--- Quoted passage ---
--
Now i think its pretty clear; and in that presumption i am taking the freedom to revert. Regards, Arjuncodename024 16:26, 17 May 2010 (UTC)Reply
Background: The section on the CHT has been in this article since before I ever edited it. I made some major improvements to citations in other sections using the book by Read. I now see myself as a custodian of sorts of the article in absence of any more reliable authority presenting themselves.
Award vs. Line: The Radcliffe Award is the document that set the Radcliffe Line. Perhaps this needs to be better stated in the article, since someone seems to be confused about this point. --Ajobin

Scope of the article: Effects of the Radcliffe Award on Minority Populations edit

Scope of the article: My major interest in this article is that it accurately convey the HISTORY & SIGNIFICANCE of the Radcliffe Award and that it follow Wikipedia STANDARDS. This scope is consistent with other articles on Wikipedia. A major area of SIGNIFICANCE of the Radcliffe Award was its EFFECT on the lives and citizenship of many people. The point of the award was to divide land and resources in a way to appease different groups. So, its success in doing this is of *primary* significance.
--
--- Data supplied ---

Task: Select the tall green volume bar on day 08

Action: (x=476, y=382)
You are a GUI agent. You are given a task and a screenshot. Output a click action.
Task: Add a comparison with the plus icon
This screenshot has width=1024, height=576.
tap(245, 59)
--
--- Tasks to complete ---
a) Can you return the Radcliffe Award discussion word for word from "Now i think" to "authority presenting themselves."?
b) In the Radcliffe Award discussion, which words are written entirely in capital letters in the paragraph beginning "Scope of the article: My major interest"? List each word once.
c) According to the Radcliffe Award discussion, what document set the Radcliffe Line?
The records play no part in what follows and can be set aside.

--- Complete answers ---
a)
Now i think its pretty clear; and in that presumption i am taking the freedom to revert. Regards, Arjuncodename024 16:26, 17 May 2010 (UTC)Reply
Background: The section on the CHT has been in this article since before I ever edited it. I made some major improvements to citations in other sections using the book by Read. I now see myself as a custodian of sorts of the article in absence of any more reliable authority presenting themselves.

b) HISTORY, SIGNIFICANCE, STANDARDS, EFFECT

c) The Radcliffe Award.